5.6En outre, les auteurs réfutent l’argument de l’État partie selon lequel la communication est irrecevable parce qu’ils n’ont pas adressé de requête au Bureau du Procureur général afin qu’il porte l’affaire devant la Cour suprême. Ils répètent qu’ils ont directement saisi la Cour suprême et que leur demande d’autorisation de pourvoi a été rejetée. À cet égard, ils renvoient à la jurisprudence du Comité selon laquelle une requête adressée au Bureau du Procureur général pour qu’il présente un pourvoi en contrôle juridictionnel à la Cour suprême ne constitue pas un recours utile.
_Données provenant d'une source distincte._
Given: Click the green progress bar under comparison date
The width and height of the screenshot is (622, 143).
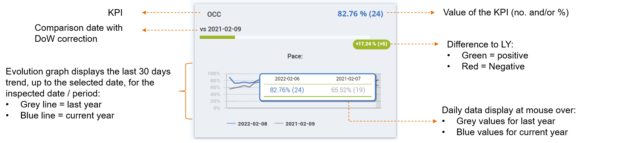Looking at the screenshot, I should tap(217, 37).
Ils ajoutent qu’en l’espèce, la Cour suprême avait déjà refusé de les autoriser à former un pourvoi. Les auteurs ont donc épuisé tous les recours internes utiles dont ils disposaient.

5.7Enfin, les auteurs rappellent que le Comité a accepté de suspendre provisoirement l’examen de la communication pour une période de six mois, l’État partie ayant demandé aux trois auteurs d’adresser des requêtes au Bureau du Procureur général pour qu’il saisisse la Cour suprême d’un recours contre les décisions les concernant. Les auteurs l’ont fait mais, à l’expiration de la période de six mois, le Bureau du Procureur général n’avait pas saisi la Cour suprême ni pris aucune décision.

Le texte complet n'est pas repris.